▶ Extract
________

Theater was part of what I wanted to do even then, but not as an actor. As a director and writer. (A highlight of my childhood: crossing that stage to applause and cries of “Author! Author!”)
Writing books and writing plays. Those were my joy. And over the years, I’ve written many a radio play, but no theatrical play.
Not because I was comparing myself to Neil Simon or anyone else, but because I thought I was so talentless in theater that I didn’t even deserve to think about it.
The realization was breath-taking. As I said above, when you’re sixty, you see life patterns. And one of mine was comparing in an area that was extremely important to me, and letting the joy leach out of my life.
I never did that with book and short story writing. I had declared myself “a hack” early on, and refused to compare. My interest in writing wasn’t in writing the Great American Novel (like my brother wanted to do). I didn’t study literature or anything that had a whiff of snob to it.
I read genre fiction and I wanted to write genre fiction. I figured it was disreputable among the university crowd I was raised in (my father was a professor), so it didn’t matter if I was the best or the worst.
I was writing for me, and that was all that mattered.
I had stumbled onto the secret without even knowing it.
I continue to write what I want in prose. Sometimes I have to put a pen name on things just so that I don’t do the comparison stuff—or have it foisted on me by unwitting writers/readers/friends. (How come you’re writing that? It’s beneath you. Or you’re wasting your time on it. Or whatever they say to knock me aside.)
But radio. Theater. Performance. Engineering.
Huh. Who knew that I slowly let those ease out of my life because I compared, because I opened the door to the thief of joy.
I know a lot of you have that problem. Most of you compare and find something wanting in yourself or you figure that the other person (persons?) cheated somehow and that’s why they’re doing better.
The problem isn’t that they’re doing better (which might be a perception thing) or because they’re more talented or because they try harder.
The problem is that you’re comparing.
I’m putting this up here as a cautionary tale. I lost something important in my life because I convinced myself I wasn’t worthy of it—due to comparison.
The ironic thing about a realization like that in my stage of life is I can now see where the people I compared myself to ended up.
My ex never stepped on a stage again after that job offer.
Another theater friend works for the National Institutes of Health as a researcher.

________

▶ Work instructions
Write the next few paragraphs of the essay on comparison as the thief of joy, starting right after the sentence about the theater friend who works for the National Institutes of Health.

▶ Data segment

________

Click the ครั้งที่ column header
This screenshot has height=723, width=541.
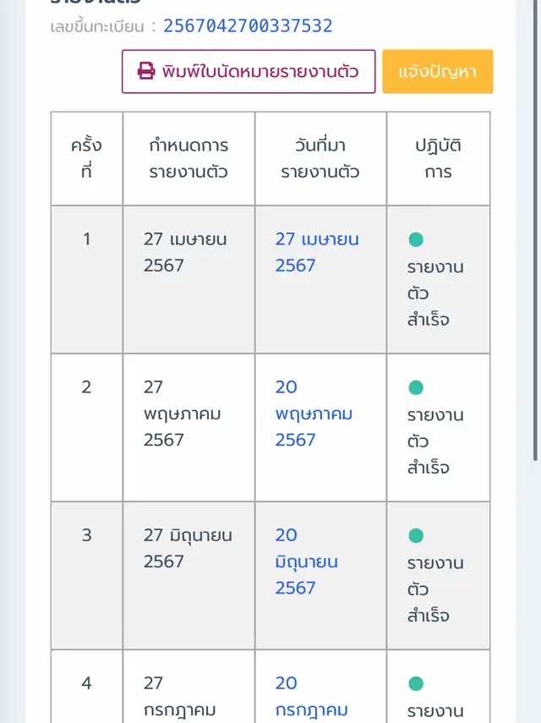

________

▶ Response to the task
A third theater friend became a lawyer.
Only one of my theater friends went on to a career in theater and frankly, she had the right attitude. She didn’t care if she screwed up. She would try over and over again to be better.
She applied the attitude I have in writing to theater, and she has made a heck of a career out of it.
Not, mind you, the career she imagined. She’s not the toast of Broadway. Nor is she movie-star famous (which all of us wanted for her; she didn’t want it). She runs her own theater company and uses the arts to teach life skills.
Sometimes we get so serious inside our groups, so convinced of someone else’s talent or our own greatness, that we can’t see outside of that group.
The world is a large place. Even the most famous people in our country aren’t well known in other countries. Even the best-known writer is someone that non-readers haven’t heard of.
If you have a comparison problem, I have no psychological tricks to help you stop. I know a number of writers who acknowledge that comparison is a problem for them, but more than one of them has told me that’s how they’re “built.”
Which means there’s no real hope for them. They won’t open their mind to changing their own behavior.
But for the rest of you, think about that quote. It’s a good one.
Comparison is the thief of joy.
We don’t have enough joy in our lives right now thanks the damn pandemic. Stop stealing what little bit there is in your life. Enjoy what you can do.
As an artist, you are unique. Your skills are yours alone. Comparing them to someone else’s is a waste of time and a waste of your precious abilities.
We only have limited time on this earth, as 2020 reminded us. Spend it doing what brings you joy.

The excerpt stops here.